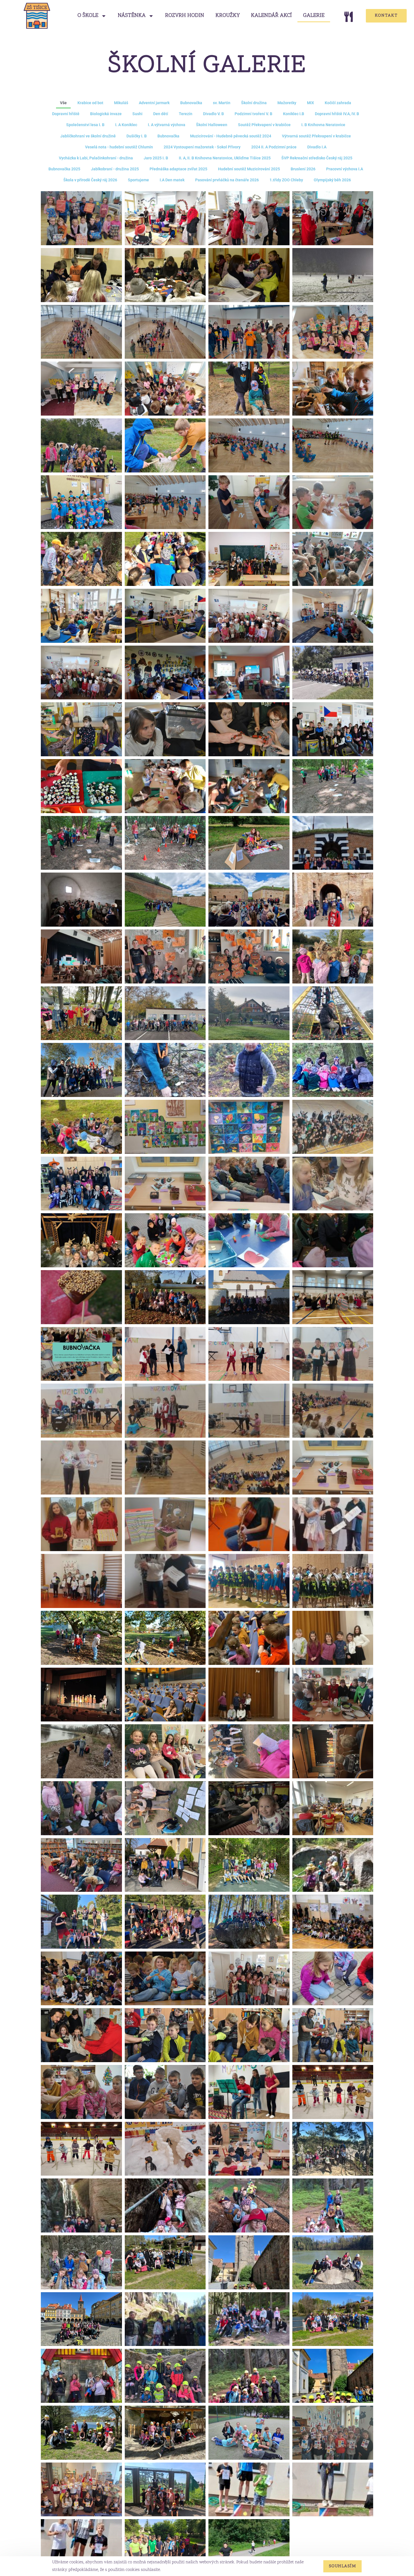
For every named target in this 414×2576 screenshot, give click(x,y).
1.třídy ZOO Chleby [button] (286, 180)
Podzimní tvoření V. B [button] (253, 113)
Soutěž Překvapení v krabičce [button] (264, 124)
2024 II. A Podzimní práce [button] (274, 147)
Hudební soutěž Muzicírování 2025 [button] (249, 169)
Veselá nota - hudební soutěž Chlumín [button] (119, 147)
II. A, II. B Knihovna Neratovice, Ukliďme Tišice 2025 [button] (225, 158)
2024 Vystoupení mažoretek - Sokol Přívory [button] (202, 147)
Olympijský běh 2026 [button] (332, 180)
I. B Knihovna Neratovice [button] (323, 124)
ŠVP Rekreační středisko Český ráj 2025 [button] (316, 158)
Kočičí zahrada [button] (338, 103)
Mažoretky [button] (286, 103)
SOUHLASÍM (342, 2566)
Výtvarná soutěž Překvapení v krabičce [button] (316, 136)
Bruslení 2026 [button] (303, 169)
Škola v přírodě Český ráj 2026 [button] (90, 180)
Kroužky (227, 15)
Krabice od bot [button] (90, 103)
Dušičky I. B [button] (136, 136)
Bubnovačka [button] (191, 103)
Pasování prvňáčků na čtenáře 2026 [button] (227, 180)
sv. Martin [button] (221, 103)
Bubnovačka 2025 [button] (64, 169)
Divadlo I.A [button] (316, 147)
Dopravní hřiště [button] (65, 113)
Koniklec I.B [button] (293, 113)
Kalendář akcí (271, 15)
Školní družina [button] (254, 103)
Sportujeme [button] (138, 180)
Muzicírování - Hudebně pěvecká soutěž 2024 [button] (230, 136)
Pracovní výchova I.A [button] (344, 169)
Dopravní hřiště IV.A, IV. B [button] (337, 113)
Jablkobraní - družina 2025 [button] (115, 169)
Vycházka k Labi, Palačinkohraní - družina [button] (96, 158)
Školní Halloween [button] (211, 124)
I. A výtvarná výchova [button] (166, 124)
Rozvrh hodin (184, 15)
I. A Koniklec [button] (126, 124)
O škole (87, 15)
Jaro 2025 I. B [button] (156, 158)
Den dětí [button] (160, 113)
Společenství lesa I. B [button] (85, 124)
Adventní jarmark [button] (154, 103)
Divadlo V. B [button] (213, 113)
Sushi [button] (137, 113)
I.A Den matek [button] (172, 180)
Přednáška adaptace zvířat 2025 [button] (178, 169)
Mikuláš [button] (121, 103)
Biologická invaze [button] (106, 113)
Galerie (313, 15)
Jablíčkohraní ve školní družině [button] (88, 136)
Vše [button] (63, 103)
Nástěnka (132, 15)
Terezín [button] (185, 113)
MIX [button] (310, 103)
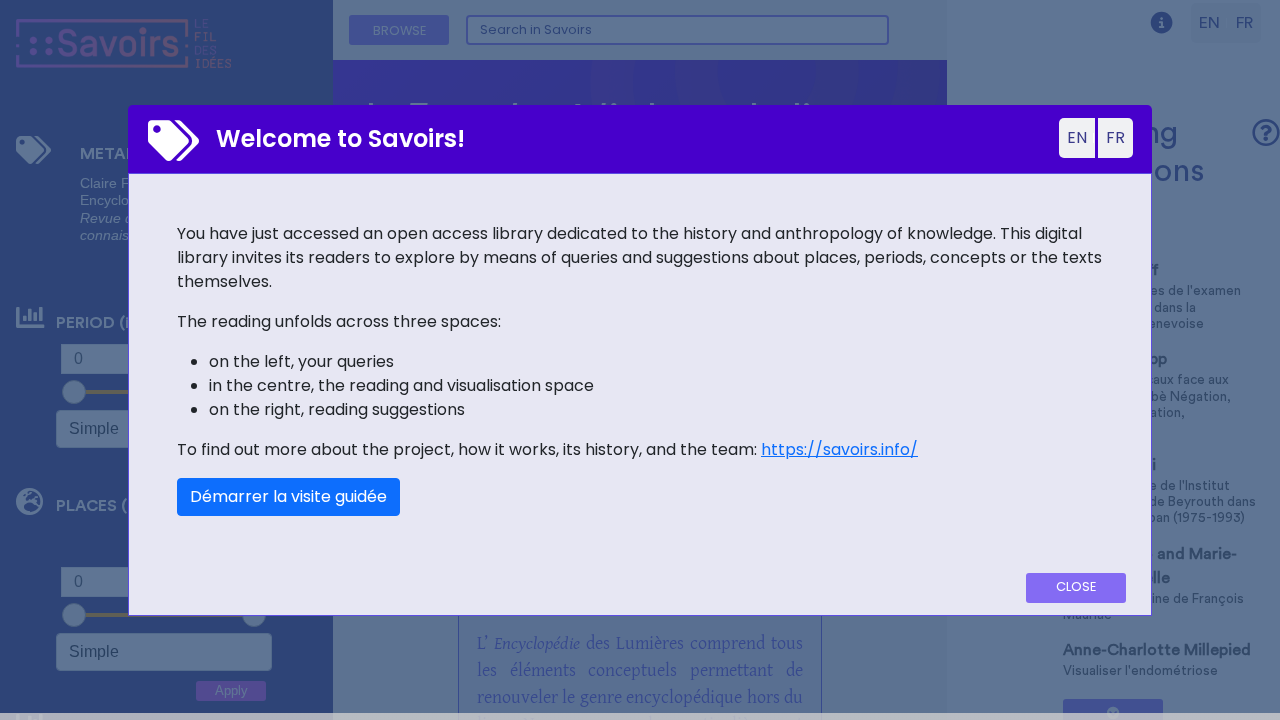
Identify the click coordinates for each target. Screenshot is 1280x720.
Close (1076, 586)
* * *
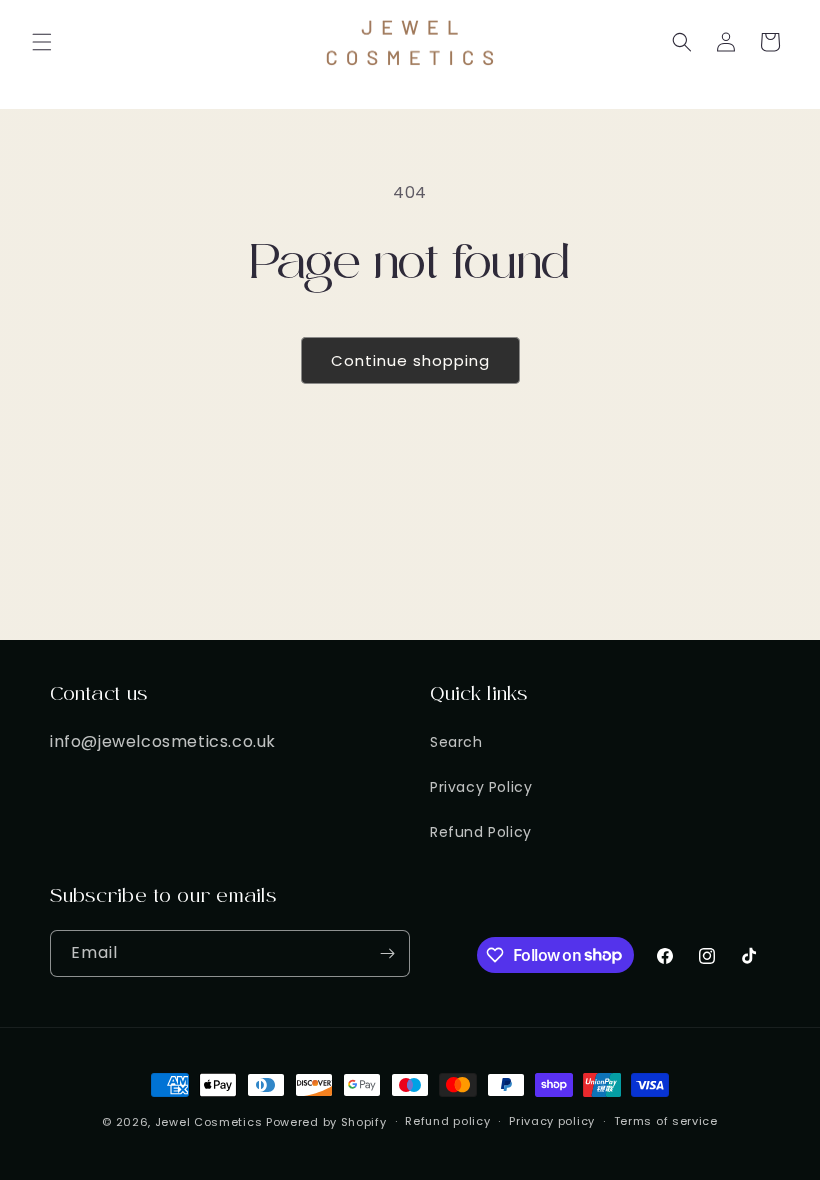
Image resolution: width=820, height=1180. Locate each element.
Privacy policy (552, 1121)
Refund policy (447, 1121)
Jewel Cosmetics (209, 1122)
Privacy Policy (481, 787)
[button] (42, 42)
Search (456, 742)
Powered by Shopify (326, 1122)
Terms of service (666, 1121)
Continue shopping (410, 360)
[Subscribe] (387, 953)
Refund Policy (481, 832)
--
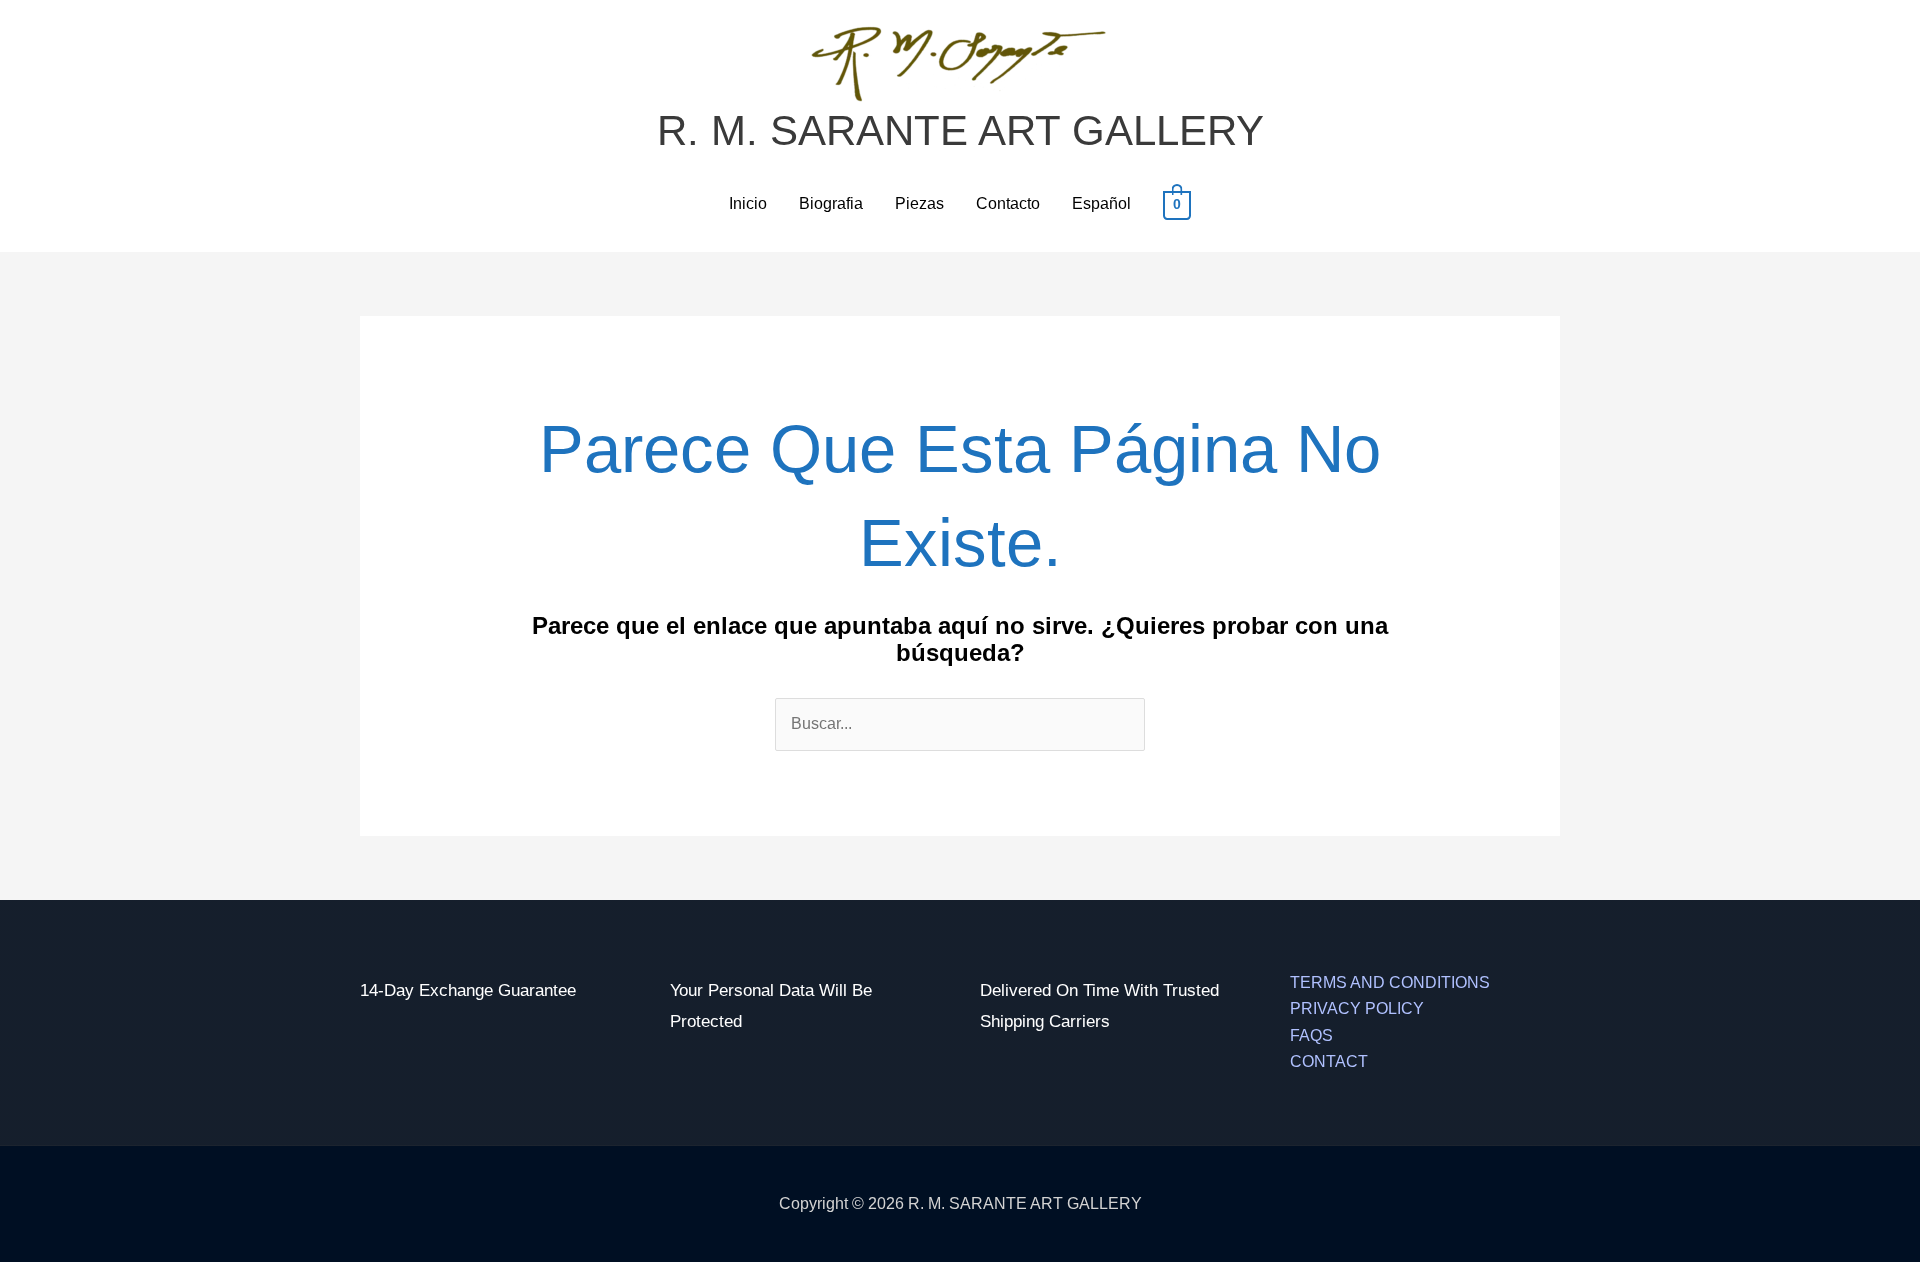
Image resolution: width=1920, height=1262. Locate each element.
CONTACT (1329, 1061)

◆ **The task**:
Among the entries above, locate the lines containing "Koniklec I.B [button] (293, 113)" and "Jablkobraní - družina", and transcribe exactly those two lines and all lines between.

◆ **Reply**:
Koniklec I.B [button] (293, 113)
Kalendář akcí (271, 15)
Školní družina [button] (254, 103)
Sportujeme [button] (138, 180)
Muzicírování - Hudebně pěvecká soutěž 2024 [button] (230, 136)
Pracovní výchova I.A [button] (344, 169)
Dopravní hřiště IV.A, IV. B [button] (337, 113)
Jablkobraní - družina 2025 [button] (115, 169)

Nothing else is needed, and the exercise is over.